The man accused of shooting and stabbing British MP Jo Cox to death in a brutal street attack has ranted against “traitors” during a brief court appearance.
“Death to traitors, freedom for Britain,” 52-year-old Thomas Mair said when asked to give his name in Westminster Magistrates’ Court on Sunday.
Mr Mair, who was handcuffed and wearing a grey tracksuit, was reportedly silent when asked to provide his date of birth and address.
He was remanded in custody until his next appearance at London’s Old Bailey central criminal court on Monday and a psychiatric report has been requested.
He has been charged by police with murder, causing grievous bodily harm, and possession of a firearm and another offensive weapon.
The Telegraph (UK) reported over the weekend that Nazi regalia was found at Mr Mair’s home and that he visited the Birstall Wellbeing Centre in West Yorkshire the night before Jo Cox was attacked seeking treatment for depression.
Between 1999 and 2003, he bought books from US white supremacy group the National Alliance, according to receipts obtained by the Southern Poverty Law Centre.
Ms Cox was a member of the opposition Labour Party, a former aid worker and an advocate for refugee rights and immigration, and was campaigning for Britain to stay in the European Union.
She was fatally shot and stabbed on Market Street outside the Birstall library as she was arriving for a meeting with local residents.
A 77-year-old man who intervened to try to protect Ms Cox remains in hospital in a stable condition after suffering a serious injury to his abdomen.
Ms Cox is survived by her husband Brendan and their children Lejla, five, and Cuillin, three.
Although the motive is undetermined, some politicians and commentators have pointed to the heated referendum debate, where sensitive issues like national identity and immigration have featured prominently.

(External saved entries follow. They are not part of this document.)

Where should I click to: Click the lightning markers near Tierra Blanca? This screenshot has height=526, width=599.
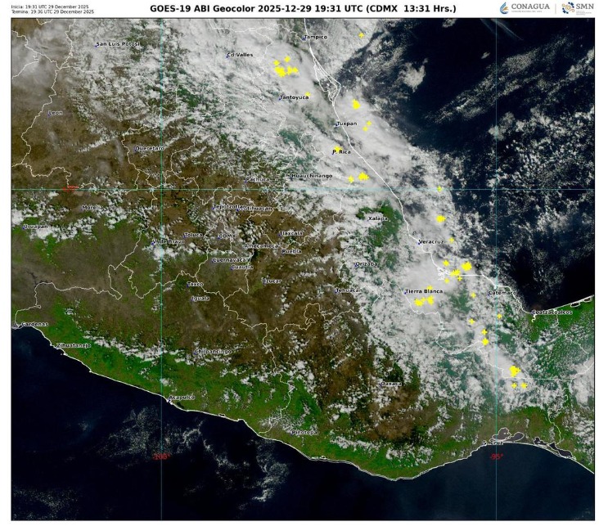(x=424, y=302)
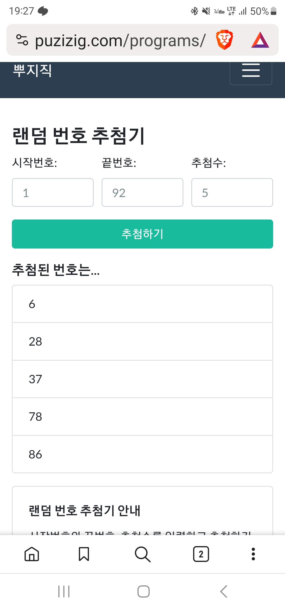Open the bookmarks icon
The height and width of the screenshot is (611, 285).
84,554
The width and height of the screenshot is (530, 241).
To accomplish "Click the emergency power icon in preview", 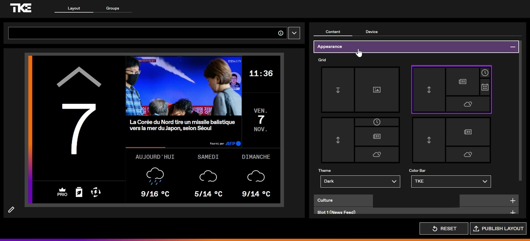I will pyautogui.click(x=96, y=192).
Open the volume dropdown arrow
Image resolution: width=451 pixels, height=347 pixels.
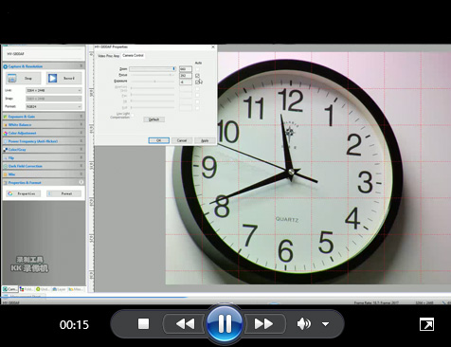pyautogui.click(x=325, y=324)
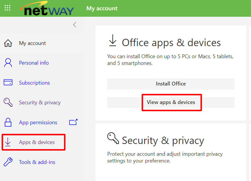Click the wrench icon for Tools & add-ins
251x181 pixels.
[x=8, y=162]
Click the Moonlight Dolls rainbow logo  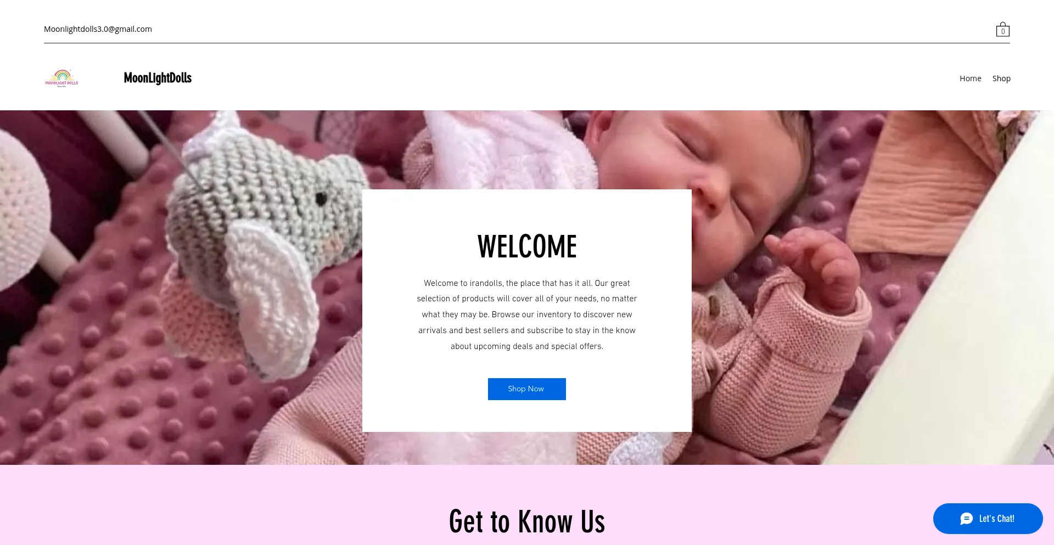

Days before her death, Ms Cox wrote an article passionately imploring voters to vote against leaving the EU.
“We cannot allow voters to fall for the spin that a vote to leave is the only way to deal with concerns about immigration,” she wrote for Politics Home.
“We can do far more to address both the level and impact of immigration while remaining in the EU. I very rarely agree with the Prime Minister but on this he’s right: we are stronger, safer and better off in.”

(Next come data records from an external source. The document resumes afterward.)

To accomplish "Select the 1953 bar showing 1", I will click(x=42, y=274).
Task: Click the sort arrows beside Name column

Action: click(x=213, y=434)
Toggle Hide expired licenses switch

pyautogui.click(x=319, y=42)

Britons will vote on EU membership on Thursday June 23.
The campaign to ‘Remain’, supported by both the ruling Conservative party and the Labour opposition, has received a boost in the polls after the shooting.
Writing in The Mail on Sunday, British chancellor of the exchequer George Osborne called for a “less divisive tone” and “less inflammatory rhetoric” in the final days before the poll.

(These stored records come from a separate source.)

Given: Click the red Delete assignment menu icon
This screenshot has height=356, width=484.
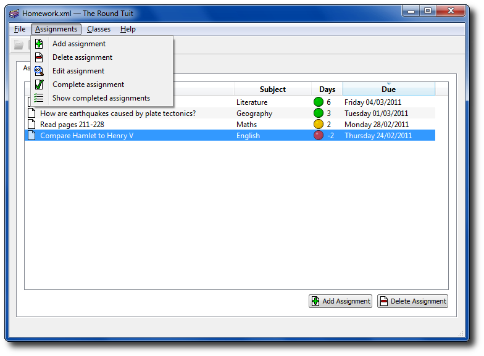Looking at the screenshot, I should [39, 57].
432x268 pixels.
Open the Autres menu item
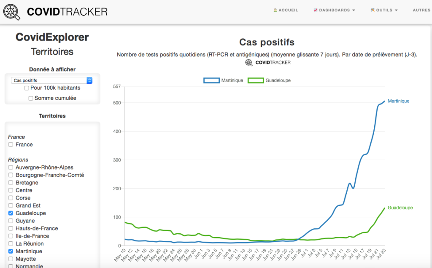(x=421, y=10)
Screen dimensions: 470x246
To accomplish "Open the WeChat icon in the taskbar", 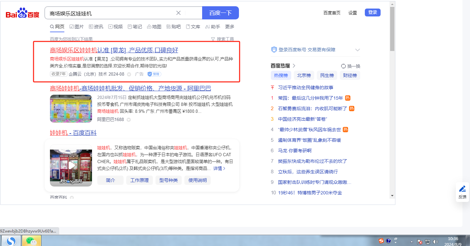I will coord(31,241).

Mourned by family and world leaders
Prime Minister David Cameron and Labour leader Jeremy Corbyn on Friday brought bouquets to a floral tribute near the scene of the attack in Birstall in Yorkshire.
Mr Cameron spoke out for “tolerance” and against “hatred” in British politics, saying the country was “rightly shocked” at the killing.
Ms Cox’s family also spoke out as they visited her memorial, saying the outpouring of support has made a difference.
“We want to say a most sincere and heartfelt thank you to everyone who’s expressed their love and affection for Jo. And sent their thoughts and sympathy to us,” her sister Kim Leadbeater said.
“We have to continue this strength and solidarity in the days, months and years to come as part of Jo’s legacy.”
A fundraiser created by family and friends raised $1 million for three charitable causes supported by Ms Cox.
US President Barack Obama on Friday phoned Ms Cox’s husband Brendan to offer condolences.
“The President noted that the world is a better place because of her selfless service to others, and that there can be no justification for this heinous crime,” the White House said in a statement.